The OTB employs a layered system consisting of a router, multiple solvers, and an overseer to generate accurate proposal recommendations for Polymarket prediction markets.

The Three Layers in Depth

Router: Opinionated Dispatcher.

A lightweight classifier (regex + embeddings) tags each proposal as price, sports, or general. Deterministic tags go straight to Code-Runner. Open-ended tags start with Perplexity. Low-confidence tags hit both solvers so the Overseer can arbitrate. The Router tracks solver latencies, error rates, and token costs in real time and always chooses the cheapest viable path. When the Overseer sends a feedback object—{reason, fix_hint, next_timeout}—the Router splices those details directly into the follow-up prompt.

Code-Runner: Deterministic Answers at API Speed.

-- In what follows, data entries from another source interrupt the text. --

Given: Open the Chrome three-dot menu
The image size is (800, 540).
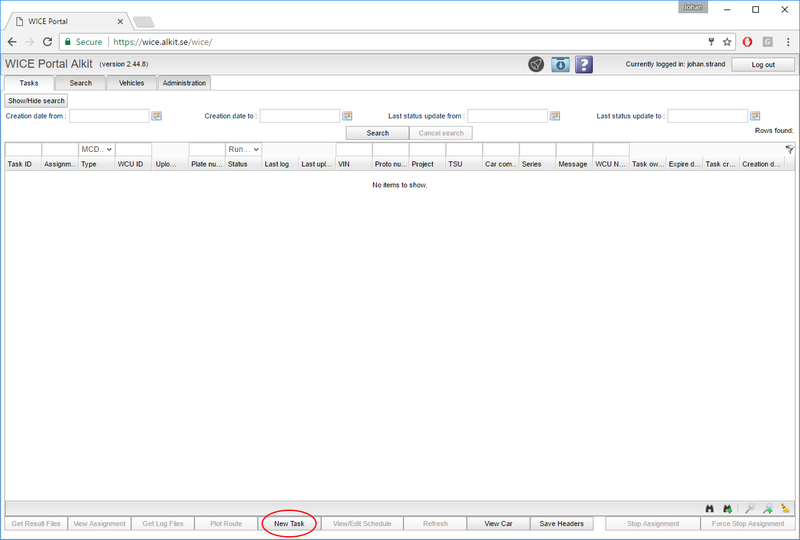Looking at the screenshot, I should point(787,42).
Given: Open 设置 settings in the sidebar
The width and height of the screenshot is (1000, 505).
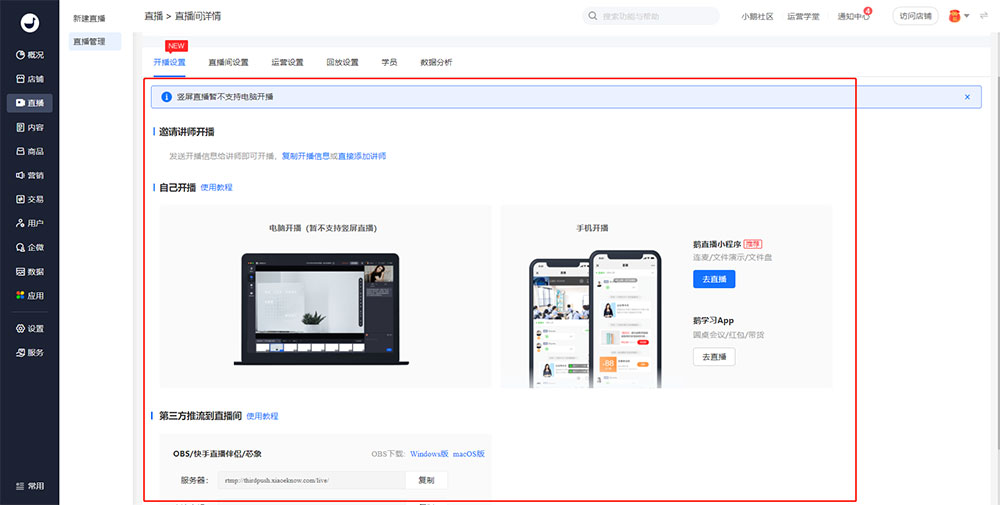Looking at the screenshot, I should pos(29,328).
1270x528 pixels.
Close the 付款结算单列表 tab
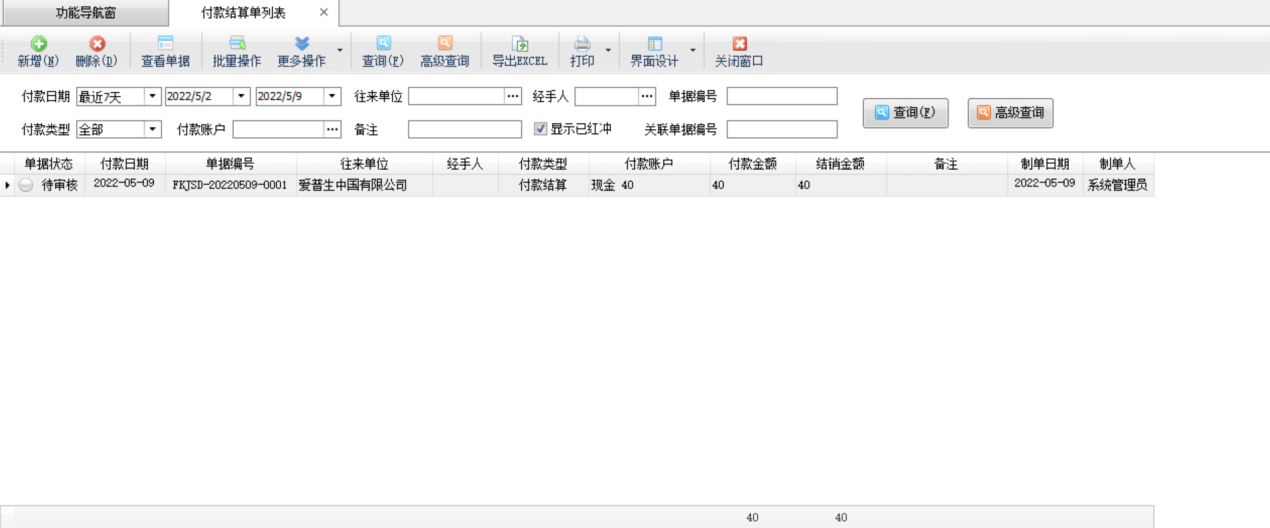point(323,13)
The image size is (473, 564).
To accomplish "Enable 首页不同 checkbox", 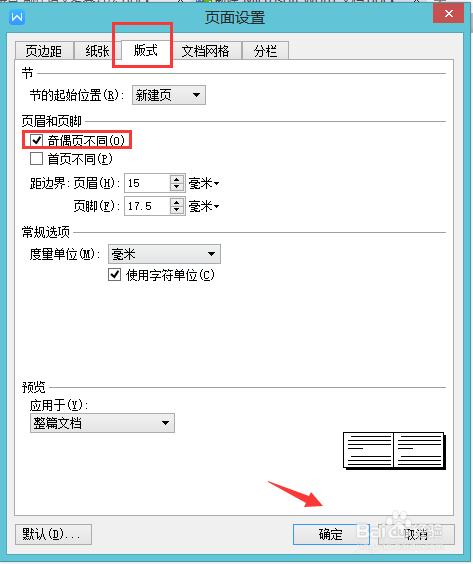I will [36, 159].
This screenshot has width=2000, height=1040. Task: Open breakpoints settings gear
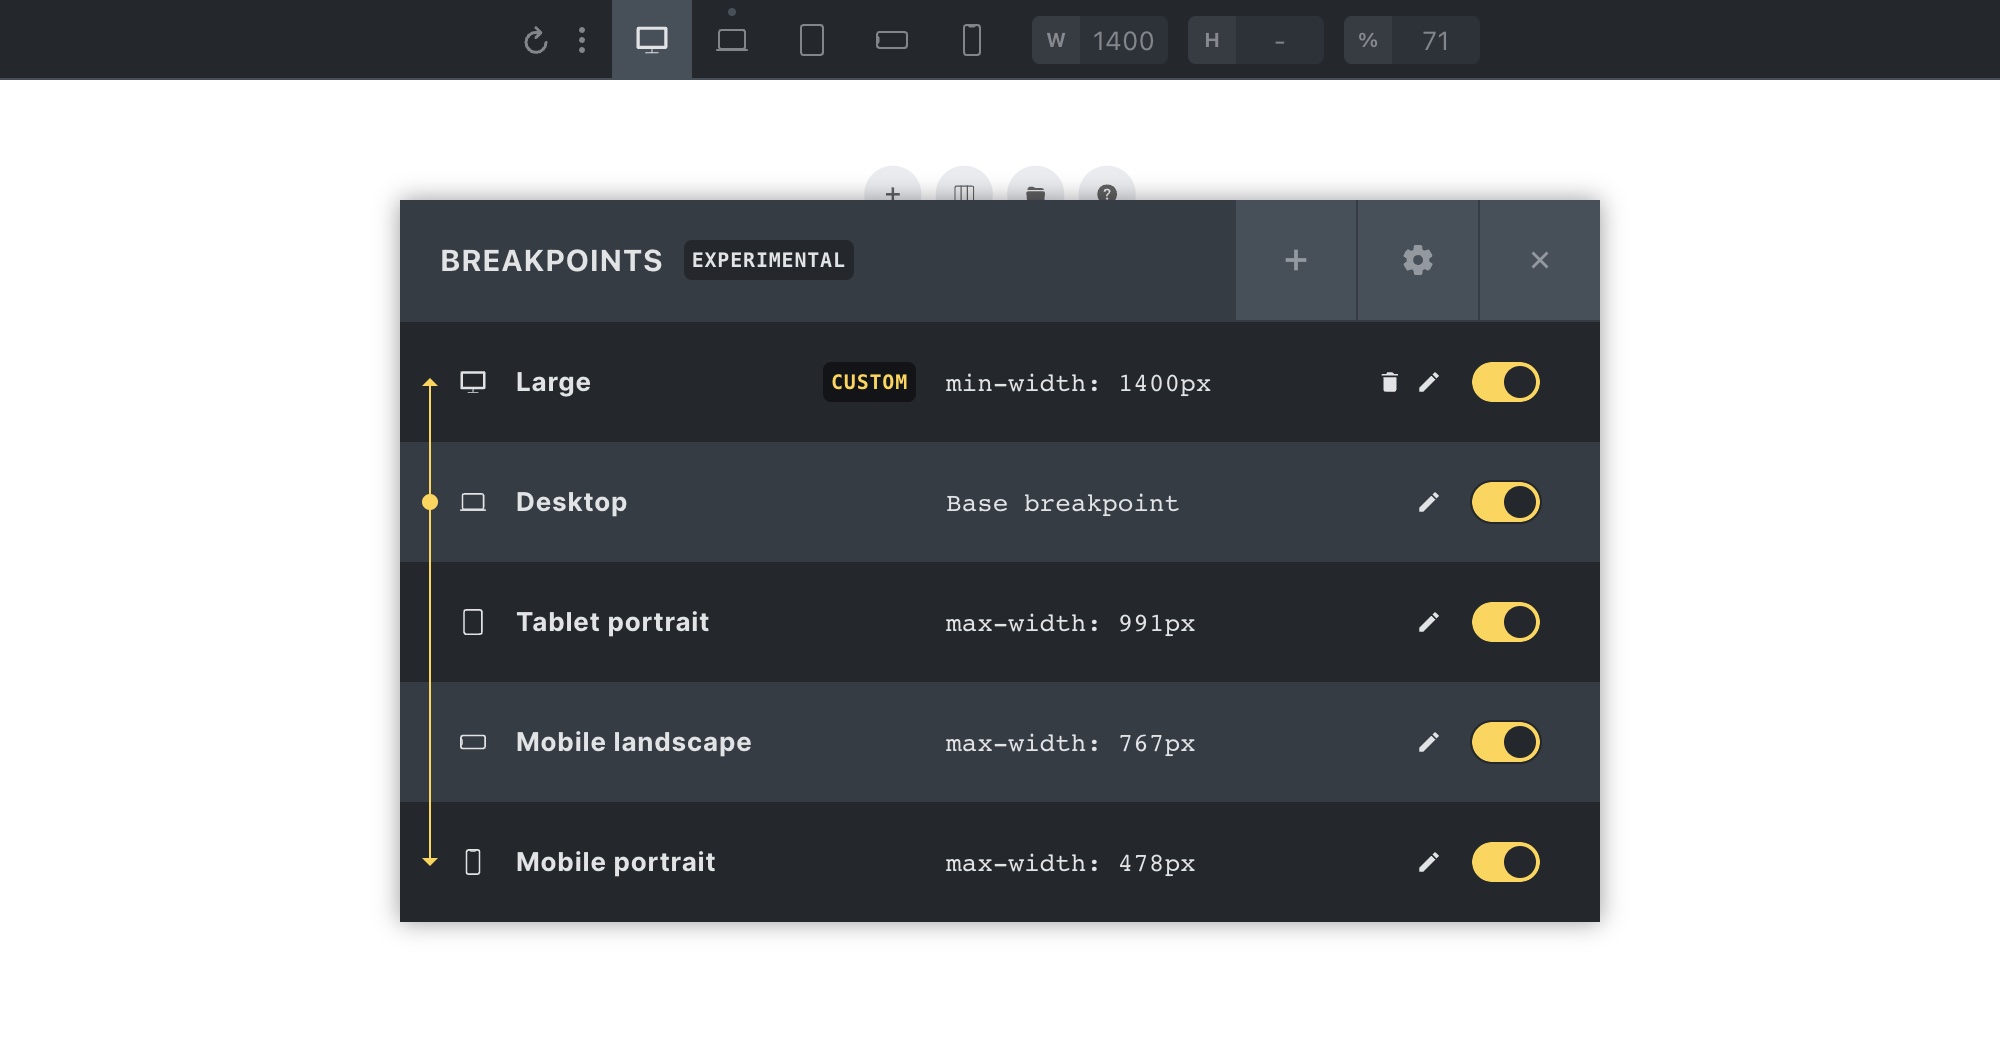point(1417,260)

Templates cover crypto prices and the sports. A Binance script fetches millisecond OHLCV, converts UTC to market-local, and outputs the closing price. A SportsData IO script returns the final score seconds after the last out, buzzer, or goal horn. Each script runs in a 60-second sandbox with memory caps and scoped API keys. Direct APIs remove scraping errors and are typically faster than waiting for a news headline.

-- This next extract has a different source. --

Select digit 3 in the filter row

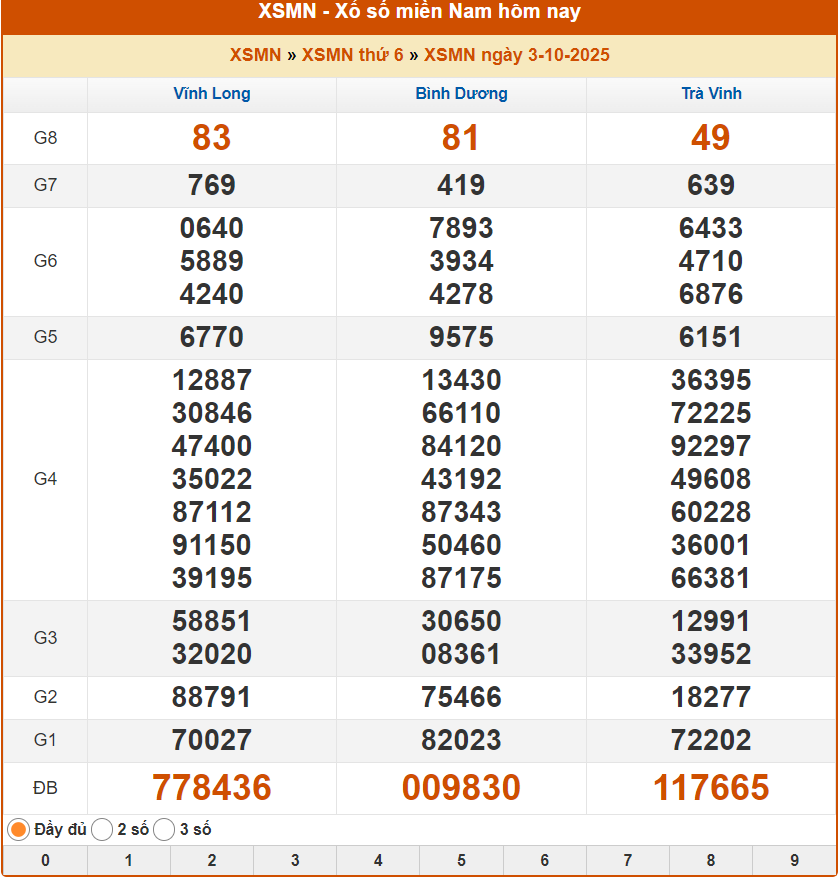coord(294,860)
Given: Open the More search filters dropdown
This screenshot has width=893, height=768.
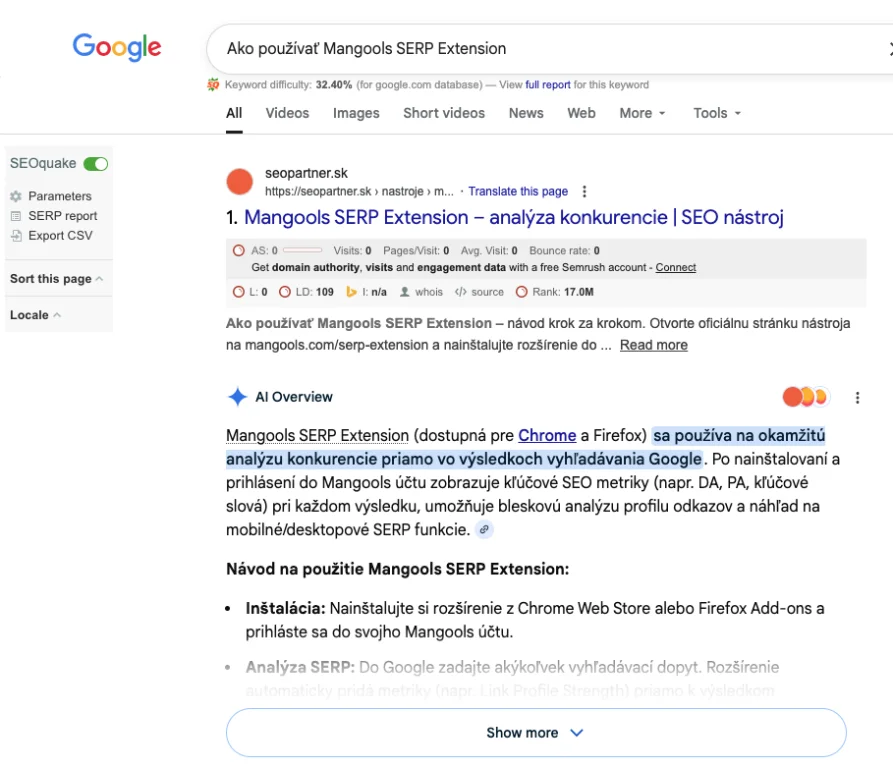Looking at the screenshot, I should (642, 113).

Perplexity: Breadth, Citations, and Aggressive Filtering.

Perplexity’s research endpoint can scrape PDFs, blogs, and social media that GPT-4 browsing sometimes misses. The prompt demands a direct answer plus inline citations; a post-filter deletes any sentence without a URL before the reply reaches the Overseer.

Overseer: Skeptical Auditor and Feedback Engine.

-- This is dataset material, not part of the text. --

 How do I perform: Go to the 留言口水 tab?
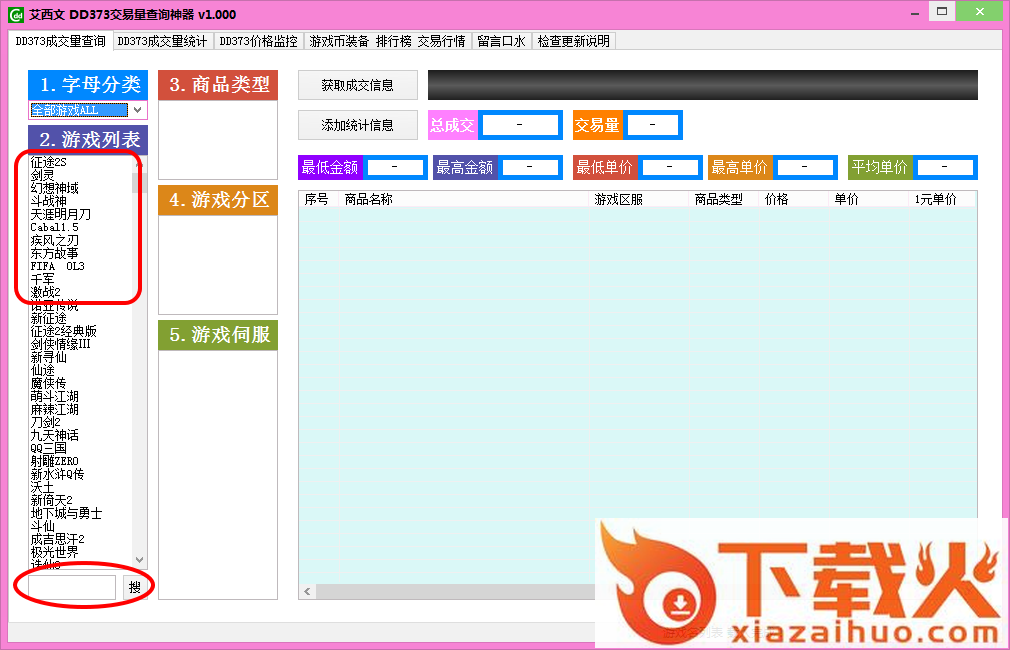[501, 41]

First it checks syntax (JSON, ISO dates). Then it evaluates semantics: if Polymarket’s live price implies ≥ 85 % confidence in the opposite outcome, the answer is marked UNSAFE. It then packages a machine-readable hint and either tells the Router to reroute, tighten the prompt, or (after four failed cycles) to mark the market “Too Early” and sleep five minutes. The fun side-effect is that crowd pricing becomes a secondary data-quality filter: a bad tick from Binance or a malformed league feed is caught because the odds look wrong.

Note that the Overseer can veto a solver’s answer while keeping the conversation alive, feeding context back down to the Router so the next prompt starts smarter than the first.

Why Roll Our Own Instead of Importing an Agent Framework?

OpenAI’s Agents SDK, LangGraph, and AutoGen offer beautiful trace UIs and powerful abstractions, but those abstractions hide the levers UMA needs: swapping back-end models, blending Perplexity with GPT-4, sandboxing arbitrary Python, wiring in a five-minute sleep loop, and giving an external price feed veto power. Building the loop from scratch keeps every decision point explicit, diff-able, and auditable. This is essential when mistaken answers move real money.

Two Stubborn Limitations

Knowing when to run: Today the bot triggers only after a human has proposed, using people as a signal that evidence likely exists. Research is underway to monitor Polymarket prices and launch automatically once the odds cross a settle-likely threshold, letting the crowd itself whisper “the data is ready”.
Human latency advantage: Fans in a stadium can propose the final score before any API updates. Until the bot taps lower-latency feeds or gains physical sensors, humans will occasionally win that race.

Where the Experiment Heads Next

This release is a snapshot, not a finish line. Near-term work focuses on plugging in larger context-window models, expanding Code-Runner templates to niche data (e-sports, weather, election filings), and experimenting with probabilistic fusion that fuses multiple solver outputs before Overseer review. Every run logs prompts, costs, and verdicts straight into MongoDB; that telemetry is already guiding the next prompt tweaks and template refactors.

Follow Along

Want to follow the OTB and monitor its recommendations? Watch the live feed:

Live recommendations: https://x.com/OOTruthBot
Public AI results dashboard: https://ai.uma.xyz/

The Optimistic Truth Bot shows that chaining narrow experts under a relentless fact-checker, and letting each layer refine the next, can keep LLM pipelines flexible, self-correcting, and inching toward oracle-grade reliability. Even while humans remain the ultimate safety net.